わかりました。ご趣旨はよくわかりましたので少し検討させていただきますが、表現の問題で余り、ここはそもそも論あるいは原則論を述べているところですので、それほど問題はないかと、大きな内容の実態的にかかわる議論ではないかと思いますので、少し表現で何か対応できることがあるかどうかということも含めて検討するということにさせていただきたいと思いますが、ほかに何か、これ以外の論点でご意見ございませんでしょうか。

委員

先ほどの拒絶理由通知の応答期間ですが、ここの表を見ますと、日本だけがなぜか内外逆差別になっていて、長期的にこういう在り方でいいかということを考えていただきたいと思います。

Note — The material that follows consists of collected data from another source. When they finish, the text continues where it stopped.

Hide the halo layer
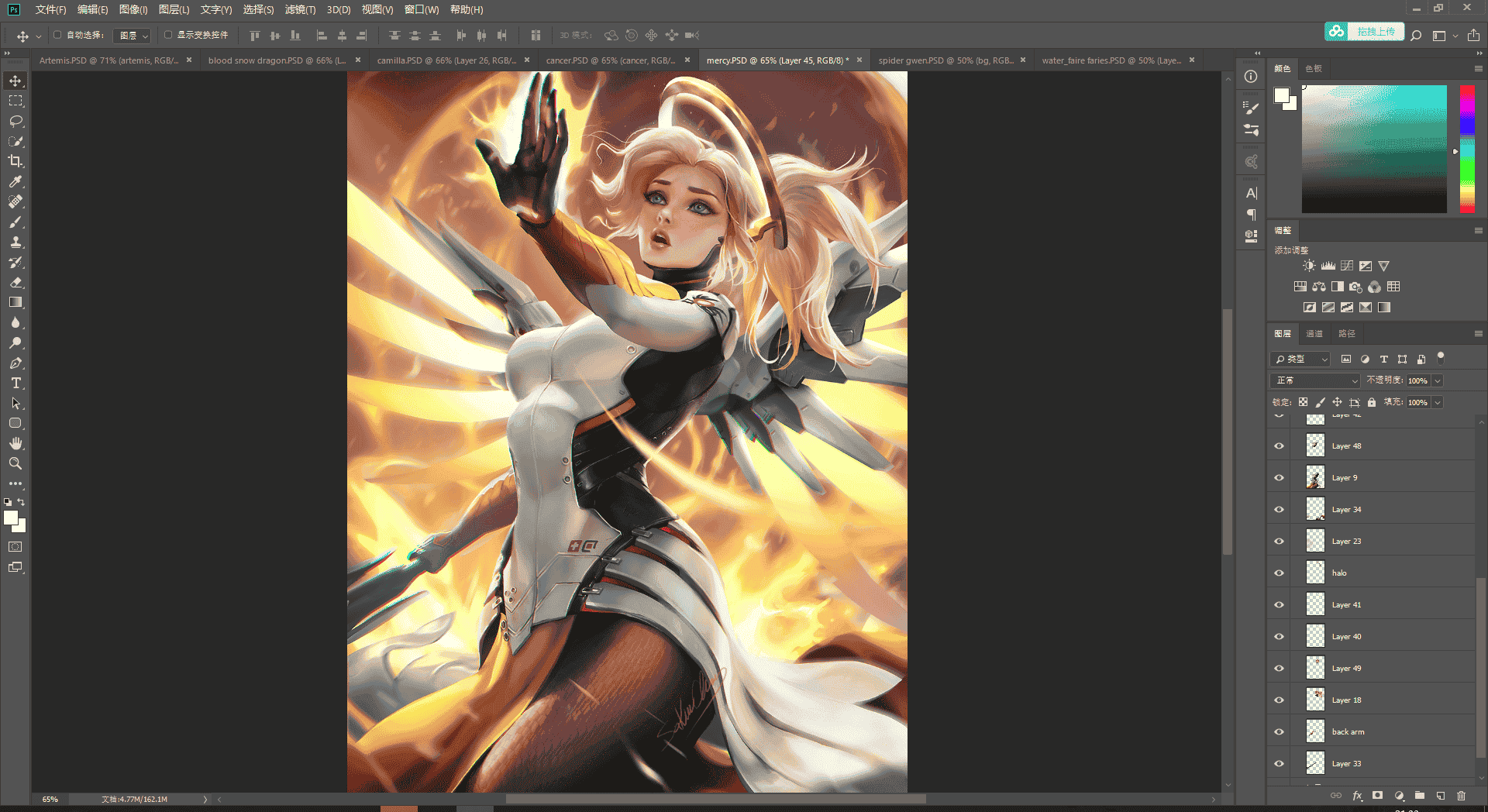Image resolution: width=1488 pixels, height=812 pixels. pyautogui.click(x=1280, y=573)
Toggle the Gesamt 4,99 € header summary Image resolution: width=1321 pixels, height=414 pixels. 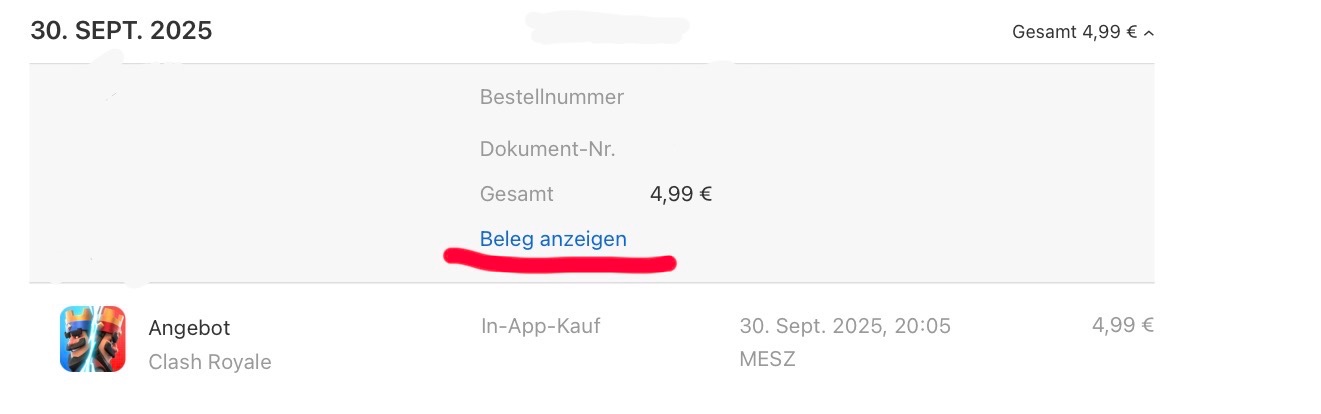(x=1074, y=32)
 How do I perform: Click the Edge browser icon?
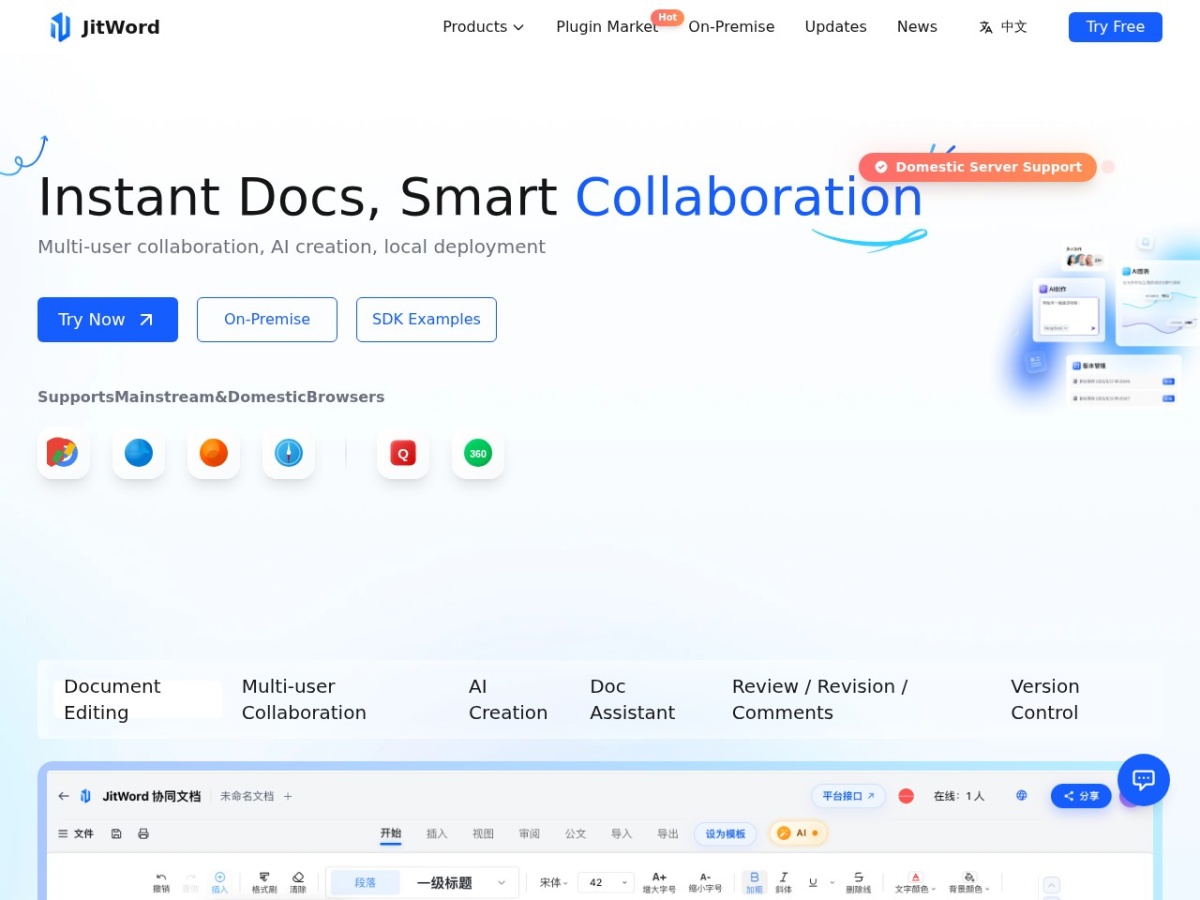[138, 453]
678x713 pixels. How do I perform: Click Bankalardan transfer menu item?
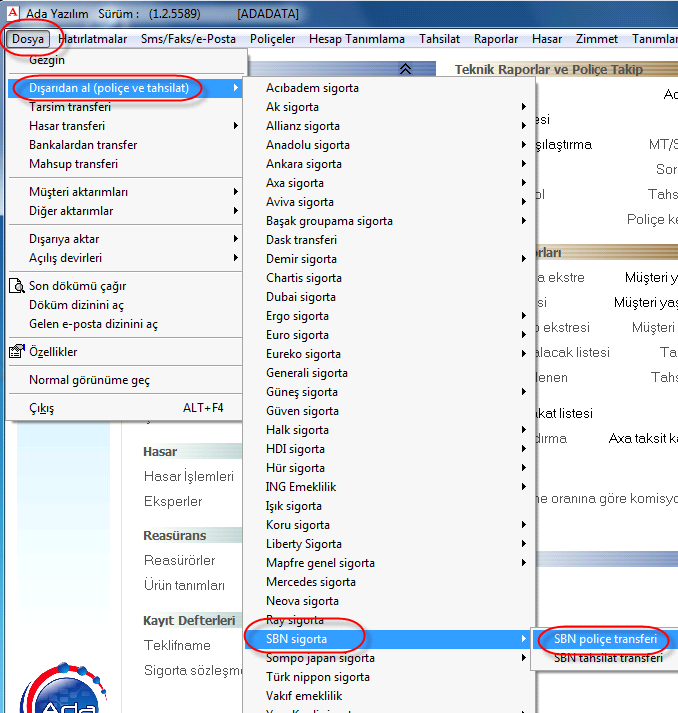83,145
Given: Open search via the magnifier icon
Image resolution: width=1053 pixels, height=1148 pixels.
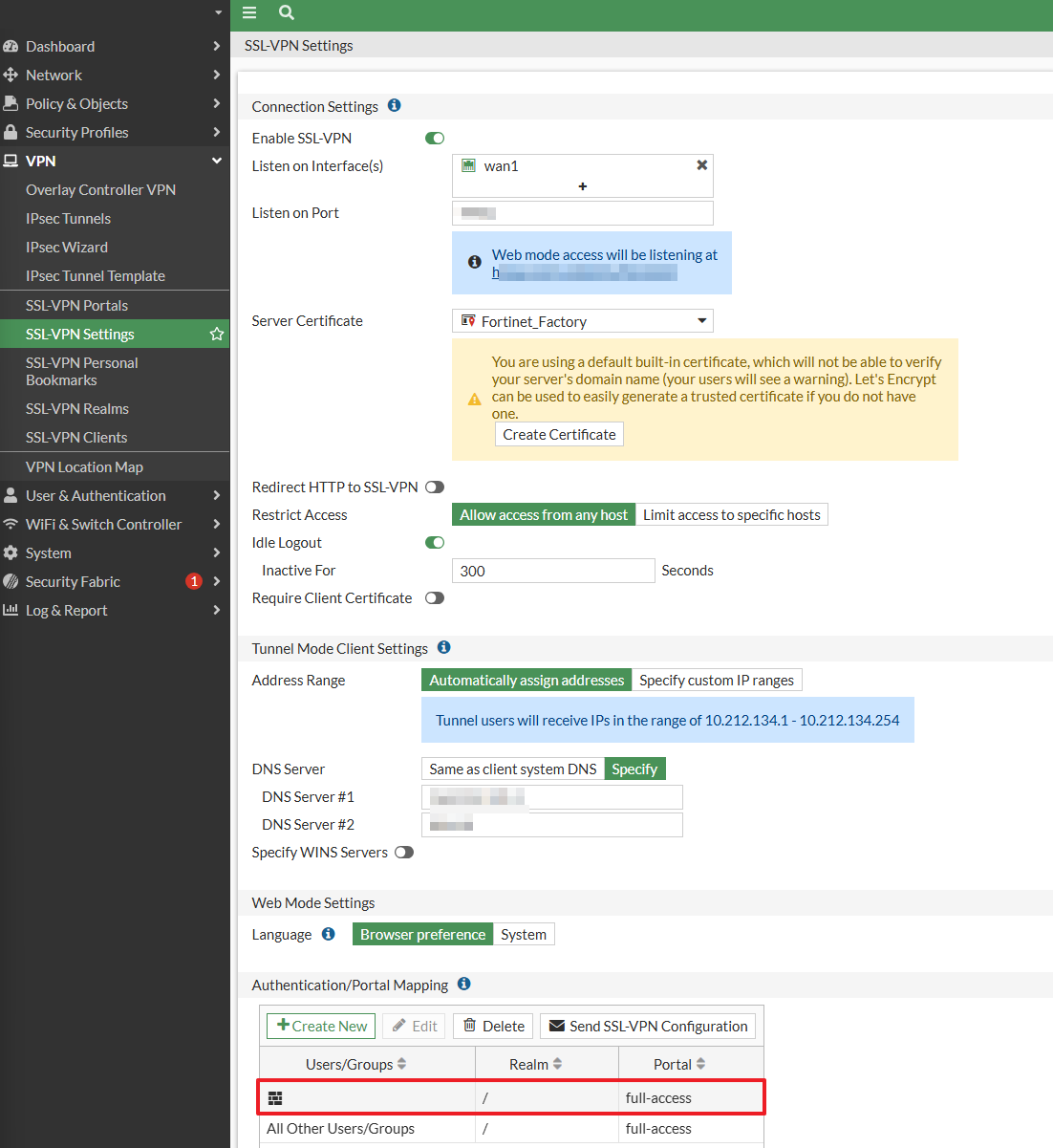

現在のように情報通信が発達した時代に、昔みたいに通信手段が十分ではないことを前提としている感じで疑問があります。外国を見てもどうも一緒みたいなので、長期的には、検討していただきたいと思います。

事務局

今回は審査の迅速化の観点から、応答期間60日と延長1か月ということで進めてまいりますが、国際的な状況もありますので、これから運用を見つつ検討させていただければと思います。

委員長

ほかにございませんか。よろしいですか。では、特にご意見がございませんようでしたら、前半の方も含めまして、全体的に見て何かご意見がおありでしたらお伺いしたいと思いますが、いかがですか。
特にご意見がございませんようでしたら、今日いろいろといただいたご意見を踏まえまして、今後事務局にて必要な修文を加えた上で報告書案として各方面からの意見募集の手続を行っていくということにしたいと思います。必要な修文につきましては、輸出のところと幾つかご指摘いただきましたので、事務局と私の方で適切な対応をしたいと思いますが、それでよろしゅうございますか。
どうもありがとうございました。それでは、本報告書案に必要な修文を加えさせていただきまして、手続を今後進めていただきたいというふうに思います。
最後の今後のスケジュールにつきまして、事務局の方からご説明をお願いいたします。

事務局

今後のスケジュールでございますが、事務局では本日のご審議におきまして、ご指摘いただいた点を踏まえまして、報告書案について必要な修文を加えた上で、パブリックコメントの手続を行わせていただきたいというふうに存じます。
次回243回の本小委員会の開催につきましては、2月2日木曜日の10時半からを予定をいたしております。パブリックコメント手続で寄せられた意見も参考にし、再度ご審議をいただき、最終的な報告書としてとりまとめていただきたいというふうに考えております。
以上でございます。

委員長

それでは、以上をもちまして産業構造審議会知的財産政策部会第22回特許制度小委員会を閉会させていただきます。本日はどうもありがとうございました。